La mécanographie est apparue dans le sillage de l’électro-mécanique (alliance de la mécanique et de l’électricité : contacts, relais, moteurs…).
La mécanographie est antérieure aux ordinateurs, mais c'est le début de l'informatique, au sens propre : traitement de l'information par un moyen automatique .
En 1890, comme tous les 10 ans, les États-Unis effectue le recensement de leur population. C'est le onzième du genre.
Mais le dépouillement du précédent, commencé en 1880 à la main, ayant duré 7 ans, le gouvernement se met à la recherche d'une méthode plus efficace. Ceci afin d'automatiser le traitement des données et gagner du temps pour effectuer ce recensement. Un appel d'offre est gagné par l'ingénieur Herman Hollerith (1860-1929).
Hollerith propose 2 choses :
– des fiches en carton à perforer avec une sorte de pantographe. Chaque trou correspond à une information : état, sexe, age, type ethnique (caucasien, noir, asiatique, indien)... Il n'y a pas de 'codage' de l'information à ce premier stade.

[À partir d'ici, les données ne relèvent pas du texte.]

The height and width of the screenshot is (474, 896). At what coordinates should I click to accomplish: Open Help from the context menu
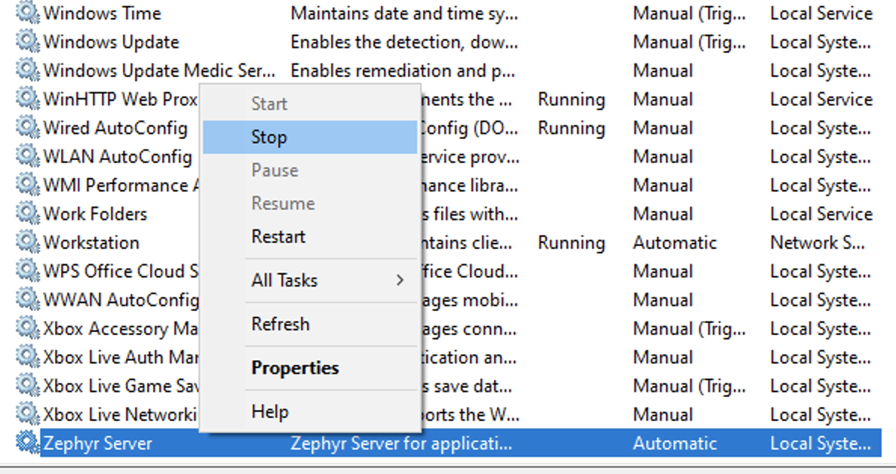coord(270,411)
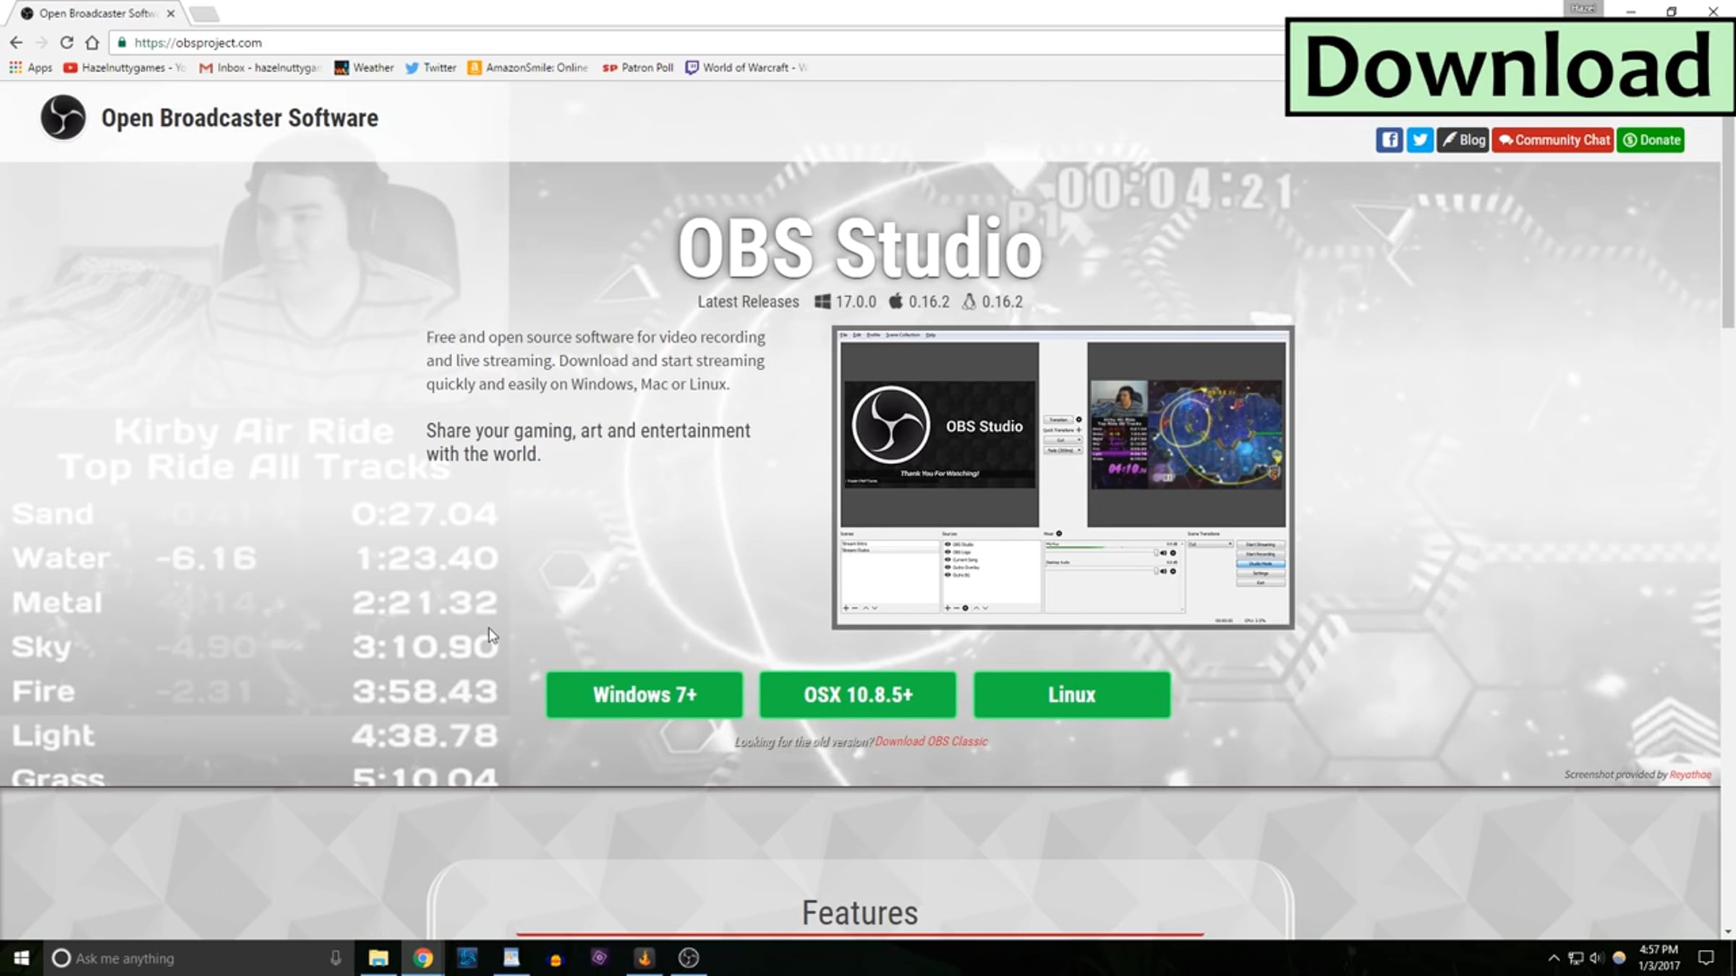
Task: Switch to the Open Broadcaster Software tab
Action: tap(98, 13)
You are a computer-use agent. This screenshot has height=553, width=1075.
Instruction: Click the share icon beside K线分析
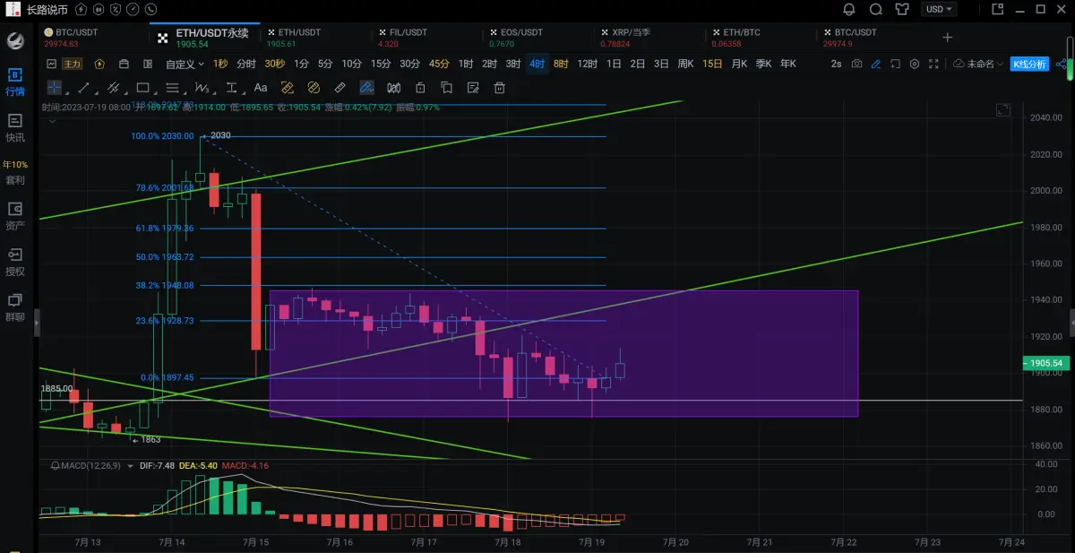1062,65
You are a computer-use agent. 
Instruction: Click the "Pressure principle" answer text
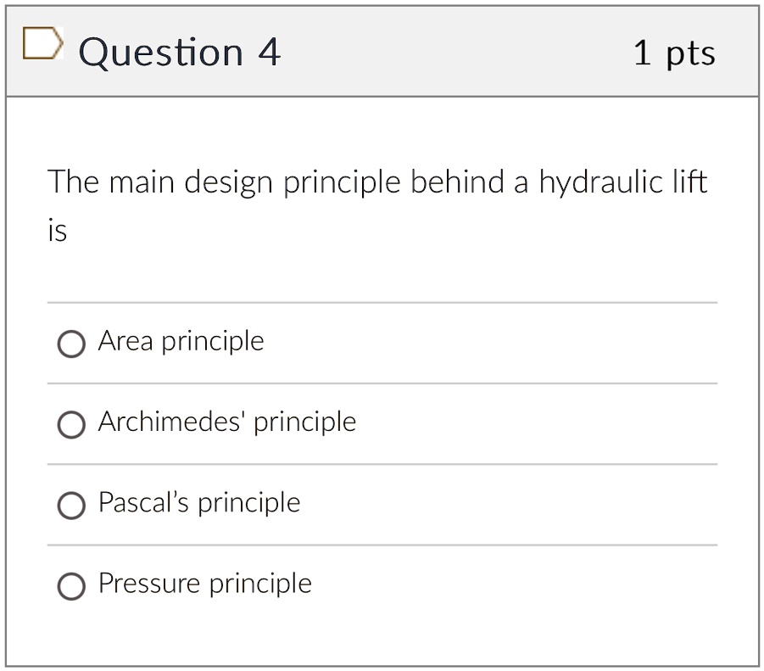pos(204,584)
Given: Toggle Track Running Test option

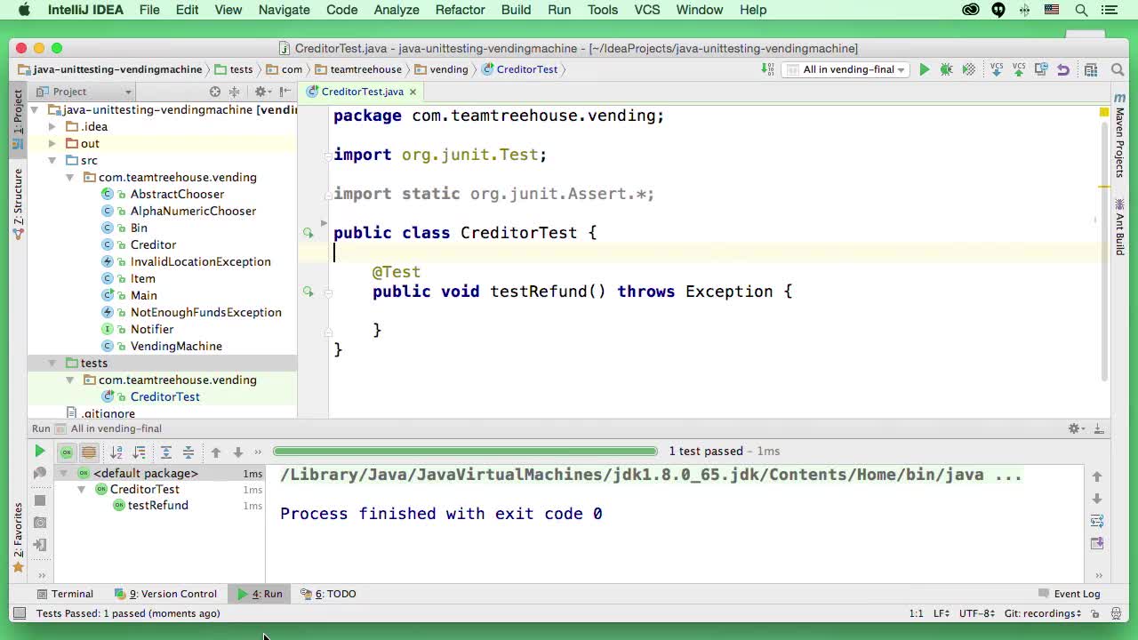Looking at the screenshot, I should [x=89, y=452].
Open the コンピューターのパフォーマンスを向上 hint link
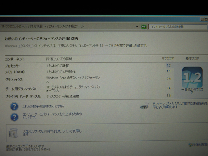 pyautogui.click(x=52, y=116)
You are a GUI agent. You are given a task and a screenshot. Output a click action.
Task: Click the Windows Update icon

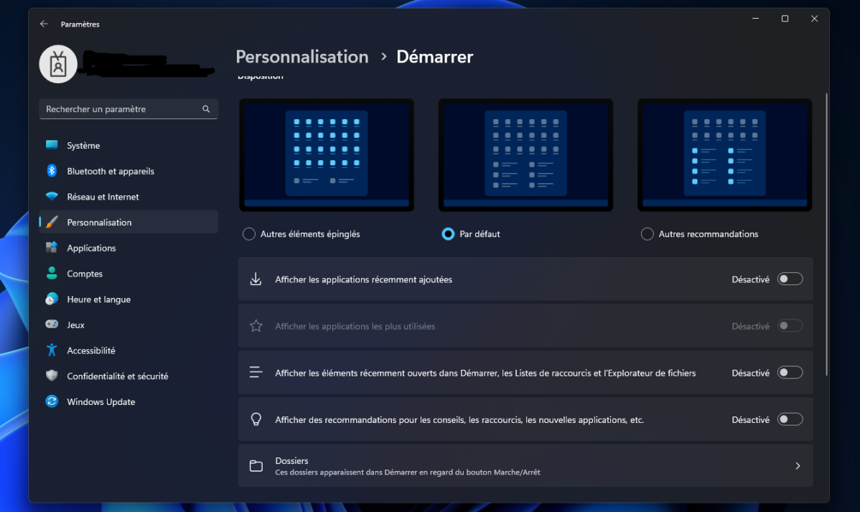[x=52, y=401]
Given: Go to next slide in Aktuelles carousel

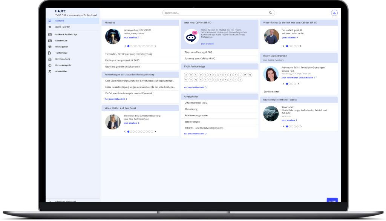Looking at the screenshot, I should tap(155, 46).
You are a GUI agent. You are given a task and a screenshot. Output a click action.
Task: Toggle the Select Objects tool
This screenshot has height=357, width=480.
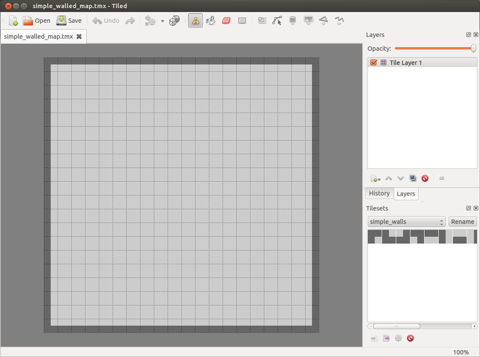click(x=277, y=20)
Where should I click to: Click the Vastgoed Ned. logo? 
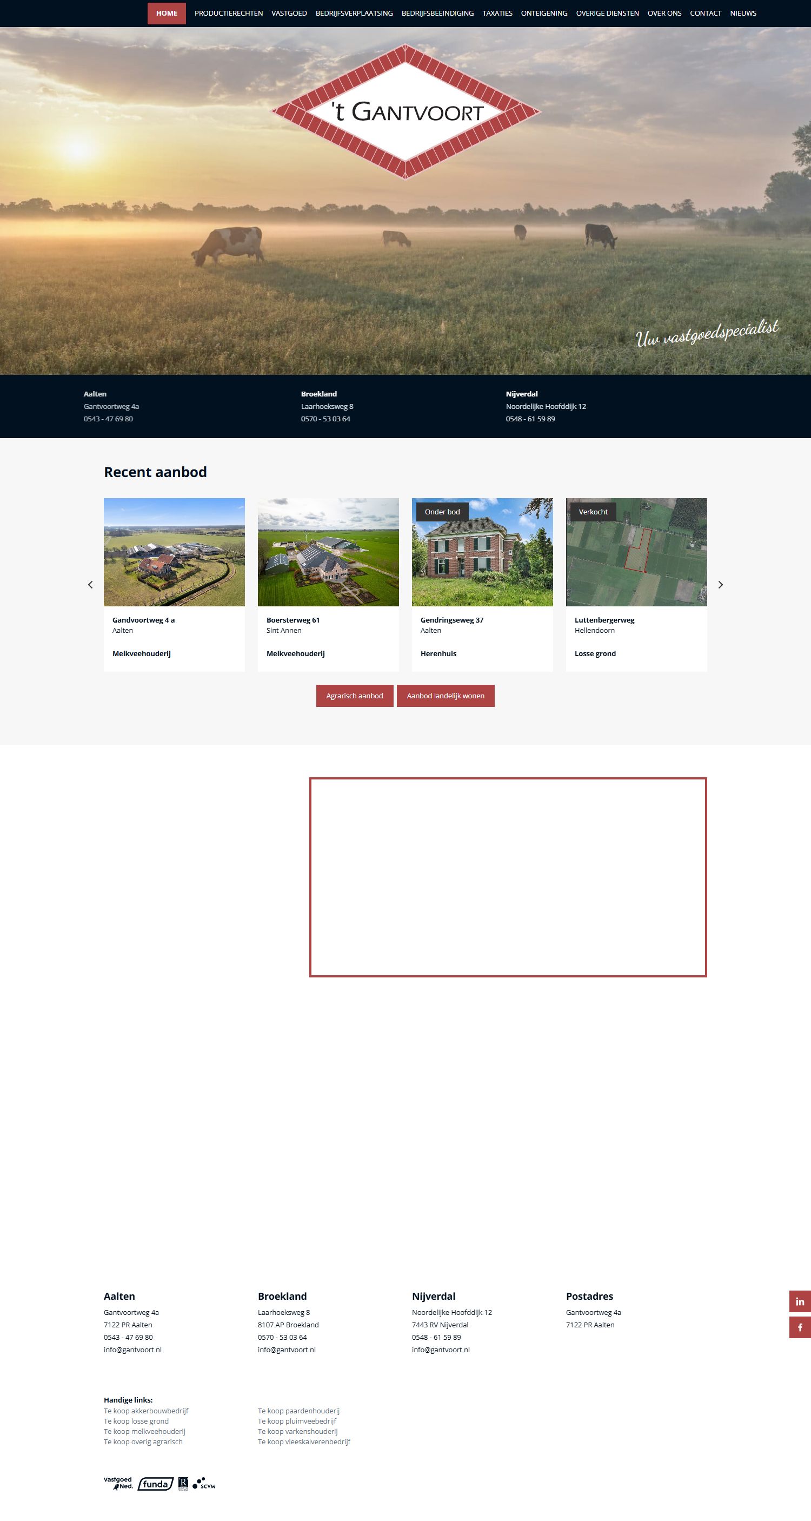coord(119,1483)
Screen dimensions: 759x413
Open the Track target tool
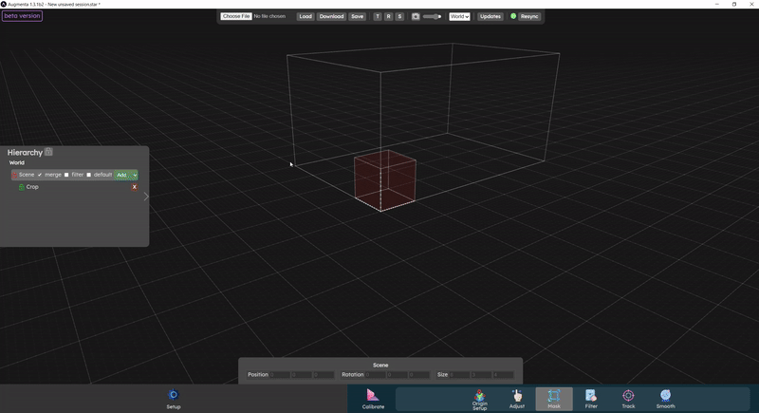pos(628,396)
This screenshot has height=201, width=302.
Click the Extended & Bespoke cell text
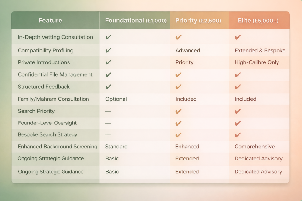[x=260, y=50]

– une machine de traitement, en forme de bureau : d'un côté une presse à main reçoit la carte ; des 'doigts' poussés par des ressorts passent alors dans les trous et ferment des contacts électriques ; un ensemble de compteurs sur le haut du bureau enregistrent le résultat.
L'opération est un succès. le recensement est dépouillé en quelques mois. Hollerith va fonder une compagnie pour exploiter son invention. Il fusionnera quelques années plus tard avec une autre société qui finalement donnera naissance à la compagnie... IBM !
La première carte brevetée par Hollerith en 1889 recevait des trous ronds disposés en 10 lignes et 20 colonnes. C'est cette carte qui fut utilisée pour le recensement de 1890. Son format a évolué progressivement, le nombre de trous à augmenté tout les 10 ans : en 1900, 10 lignes et 24 colonnes, en 1910, 12 lignes 27 colonnes, en 1920, 12 lignes et 45 colonnes et en 1928, 12 lignes et 80 colonnes. La carte prend les dimensions du billet d'un dollar (pratique pour trouver des bacs de rangement...).
En 1928 T.Wilson d'IBM redessine la disposition de la carte et les trous deviennent rectangulaires, pour rendre la carte exploitable par des machines à « lecture » électrique. Cette carte va devenir le modèle universel, utilisé d'abord en mécanographie, puis comme média d'entrée des informations dans les ordinateurs. Elle va durer jusqu'au milieu des années 1970.
Chaque colonne de cette carte peut recevoir un caractère, chiffres et lettres avec un codage dit "Hollerith".
– Pour les chiffres, pas de difficulté : on perfore la ligne 0 pour 0, la ligne 1 pour 1 ... jusqu'à 9.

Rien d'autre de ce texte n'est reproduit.